##### TEXT BLOCK #####

The RAS model does not make specific predictions about different sources of political information (Zaller, 1992: 43–44). While its main purpose is to account for information flows in the mass media age, Zaller maintains that its principles can apply to other domains such as face-to-face interaction (1992: 287–289). The claim that e-campaigning cannot produce attitude change can thus be understood within the RAS model: because exposure to online politics is defined as intentional, its audience is predicted to be mostly composed of ‘those who tend toward moderate to high levels of political awareness’ (Bimber and Davis, 2003: 135). Leaving aside the fact that moderately aware citizens are often the most persuadable sector of the electorate according to the RAS theory, reinforcement in e-campaigning can be understood as an empirical case in which a low-intensity message reaches only highly aware voters who select online sources that are consistent with their political preferences; these preferences, in turn, inoculate them against attitude change: hence, attitudes can only be reinforced. Thus, empirical evidence gathered while e-campaigning was at the dawn of its development has been generalized to a theory that the Internet cannot channel medium-intensity messages reaching beyond the most aware citizens. This, however, is a particular empirical configuration, not an intrinsic property of the medium. The RAS model would predict a different outcome if online campaigning achieved greater intensity.
Various developments suggest that e-campaigning could be conducive to at least medium-intensity messages that reach moderately aware voters, particularly in the United States. First, the size of the audience has grown substantially. During the 2008 US presidential election, 55 percent of Americans with Internet access used the Web for campaign-related activities (Pew Internet & American Life Project, 2009). In September 2008, more than a month before the vote, Barack Obama’s website had almost eight million separate monthly visitors and John McCain’s had more than four million. 3 While reaching a larger portion of the public does not guarantee catering to a politically broader population, modeling these developments through the RAS theory suggests that, as e-campaigning becomes more intense, it can reach persuadable moderately aware voters.
Second, e-campaigning has changed qualitatively as well as quantitatively. Web 2.0 environments, based on low-threshold contributions by large numbers of users (Chadwick, 2009), have expanded the content and interaction opportunities available to online audiences, thus increasing the probability that citizens encounter unexpected messages. Since citizens are more likely to find attitude-discordant political content in non-political online environments than in overly political spaces (Wojcieszak and Mutz, 2009), Web 2.0 platforms, being typically non-political, may enable serendipitous exposure to politically dissonant content among a much larger number of citizens than the less populated chat rooms and forums of yesteryear. The RAS model would predict that these developments imply an increase in the intensity of online political messages.

##### INFORMATION PROVIDED #####

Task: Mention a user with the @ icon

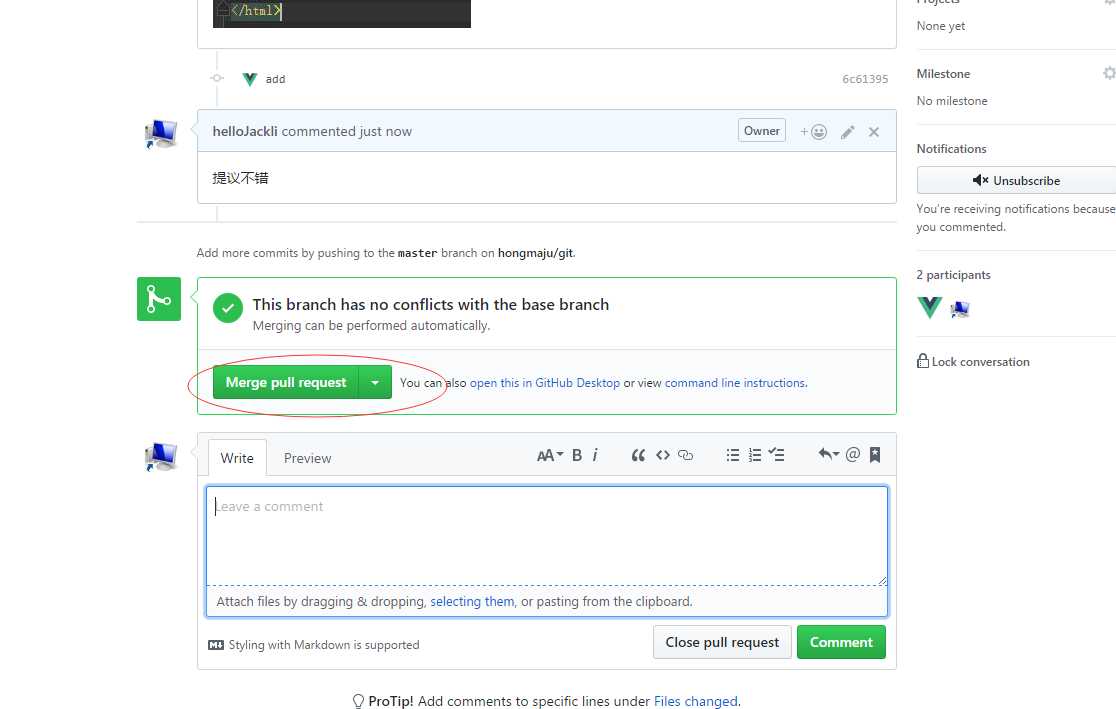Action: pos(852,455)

#####
##### INFORMATION PROVIDED #####

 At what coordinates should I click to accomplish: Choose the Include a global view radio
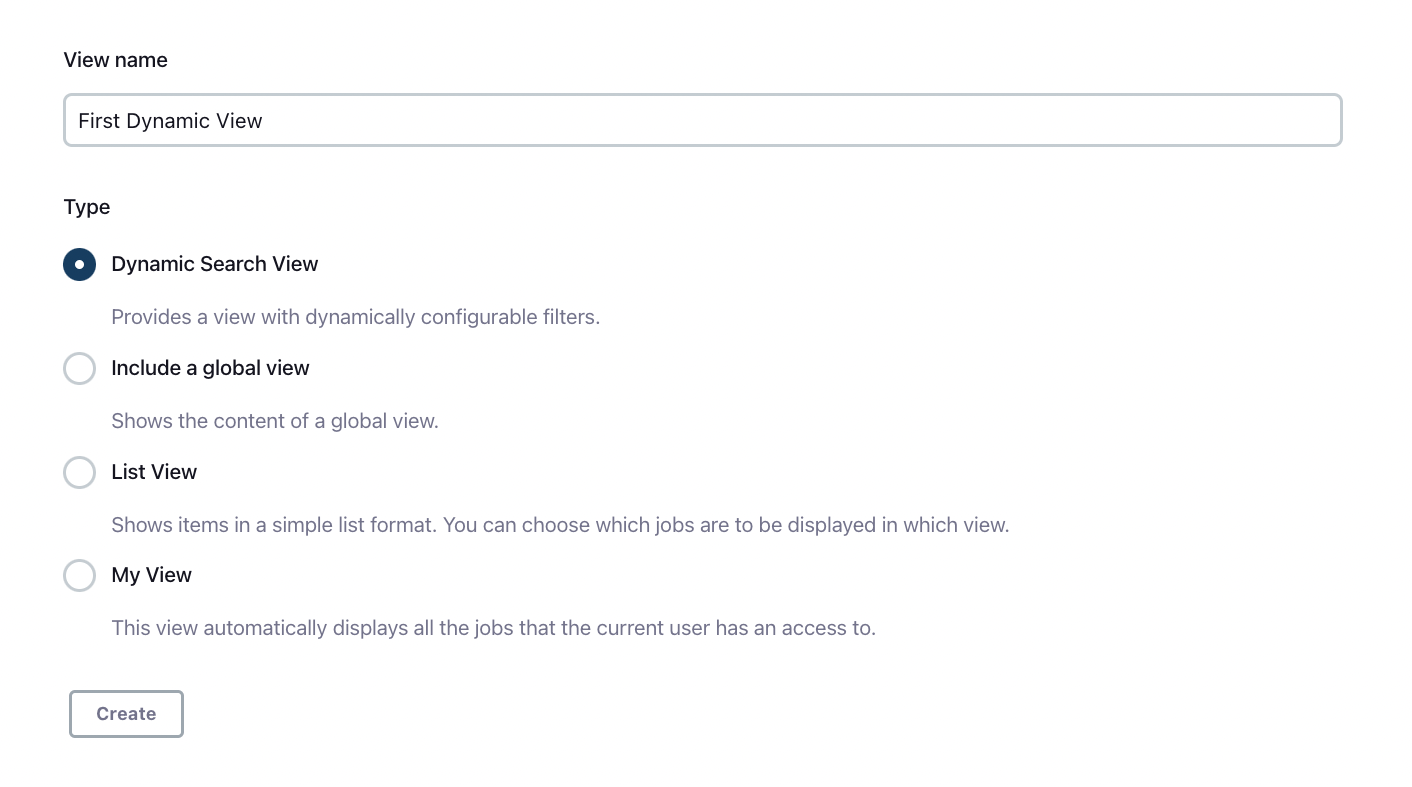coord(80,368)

#####

SET TASKS —
(1) Transcribe the passage on e-campaigning from "Various developments suggest" to "moderately aware voters.".
(2) According to the passage on e-campaigning, how many separate monthly visitors did Barack Obama's website have in September 2008?
Rely only on the passage on e-campaigning, not the entries.

ANSWERS FOR THIS EXERCISE —
(1)
Various developments suggest that e-campaigning could be conducive to at least medium-intensity messages that reach moderately aware voters, particularly in the United States. First, the size of the audience has grown substantially. During the 2008 US presidential election, 55 percent of Americans with Internet access used the Web for campaign-related activities (Pew Internet & American Life Project, 2009). In September 2008, more than a month before the vote, Barack Obama’s website had almost eight million separate monthly visitors and John McCain’s had more than four million. 3 While reaching a larger portion of the public does not guarantee catering to a politically broader population, modeling these developments through the RAS theory suggests that, as e-campaigning becomes more intense, it can reach persuadable moderately aware voters.

(2) Almost eight million